The 21 of March marks the spring equinox, and is celebrated by the Kyrgyz as the Persian new year, Nowruz.
This tradition is over 3,000 years old and is still kept today by many countries of the Balkans, the Caucasus, the Middle East and Central Asia. In Kyrgyzstan, Nowruz is the name given to the entire month of March, not only to this one special day.
Nowruz comes from two Persian words meaning knowledge and day. It corresponds to a day in the year when the day and night are the same length exactly, twelve hours.
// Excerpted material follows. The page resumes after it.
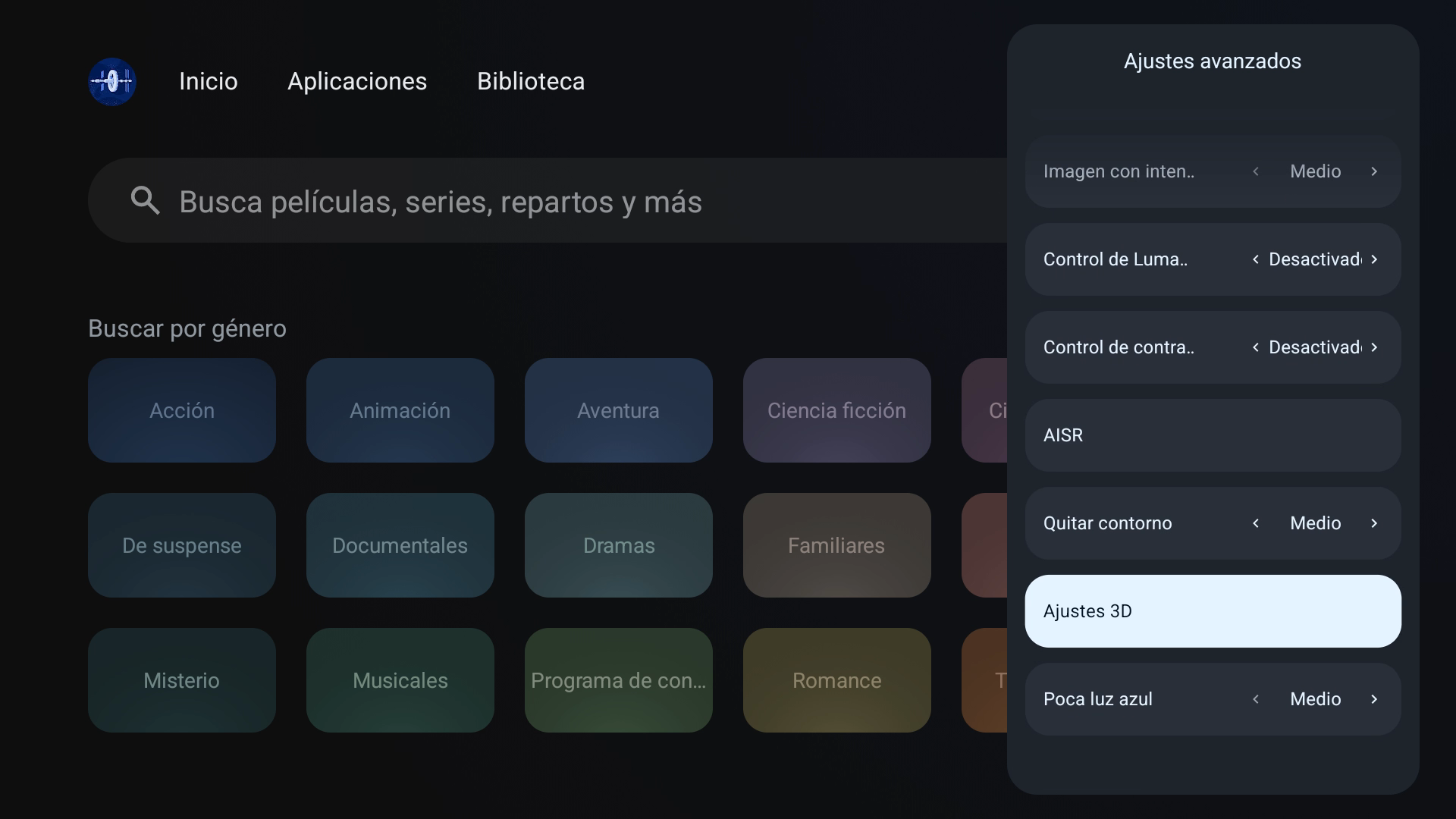Select the Documentales genre tile
1456x819 pixels.
click(400, 545)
Therefore, it is believed that man and nature are in harmony: it’s a period of rebirth and awakening.
On the night from March 20th to March 21st, Kyrgyz family traditionally prepare the Sumalak, a soup made from sprouted wheat, with some flour, apricots and raisins. It is cooked in the courtyards or in the streets, in big cooking pots called Kazan. Before, in some regions, this process lasted 24 hours and women of the village relayed each other. Some also add small stones to the mix to keep the soup from burning. These stones are also used as wish stones. They are taken out before eating.
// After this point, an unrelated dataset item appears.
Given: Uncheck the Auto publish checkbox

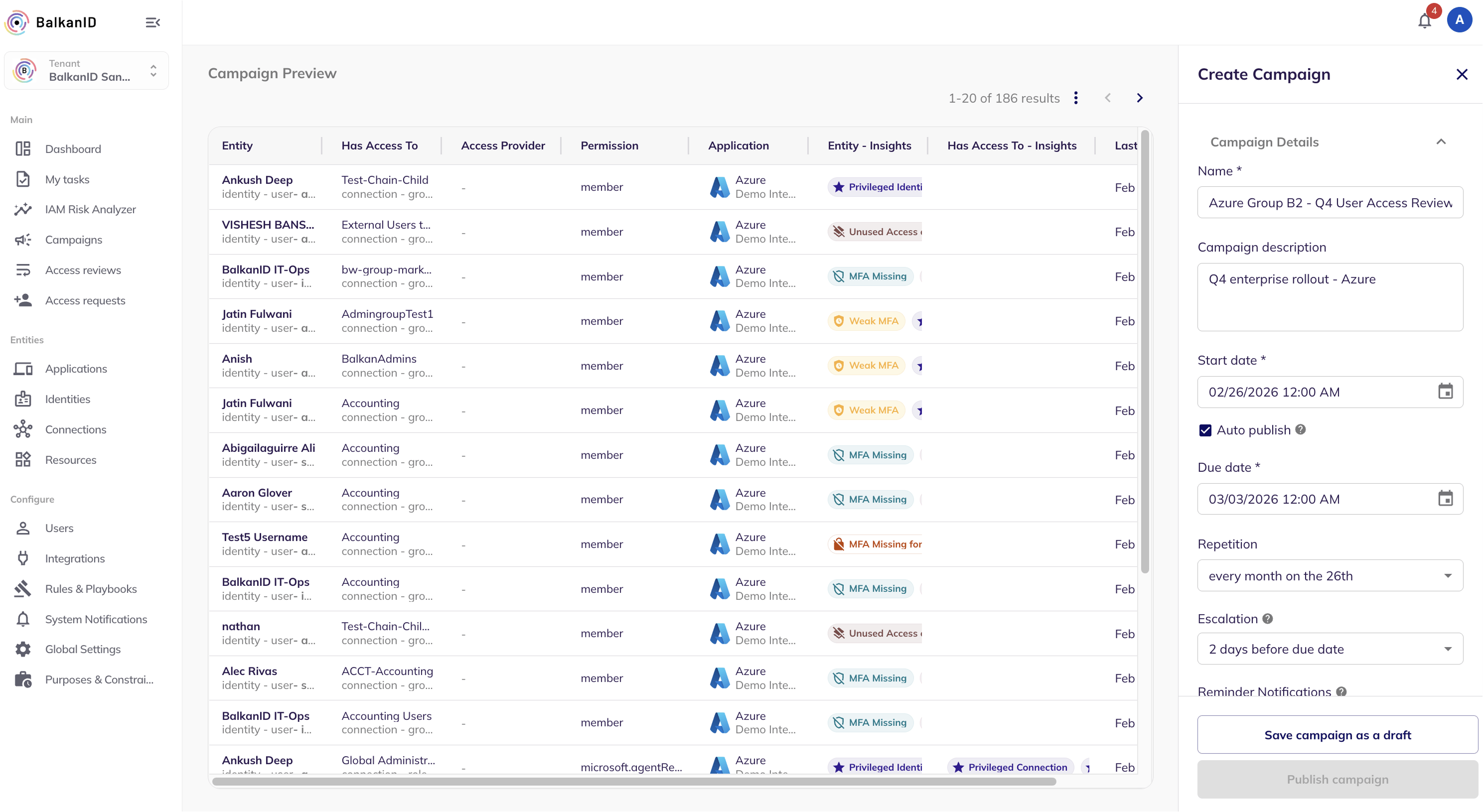Looking at the screenshot, I should (1205, 430).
The eve of Nowruz, Kyrgyz also clean their houses, pay their debts, do good deeds and ask for forgiveness. During the holiday, all of Kyrgyzstan is animated by folkloric festivals, theatres, horse competitions and games, and concerts.
An importance is given to family meals, in an atmosphere of respect. Nowruz is supposed to bring a year of joy, wealth and fertility to those who celebrate it. Traditionally, you have to eat at least 7 meals and visit 7 houses to get the luck on your side!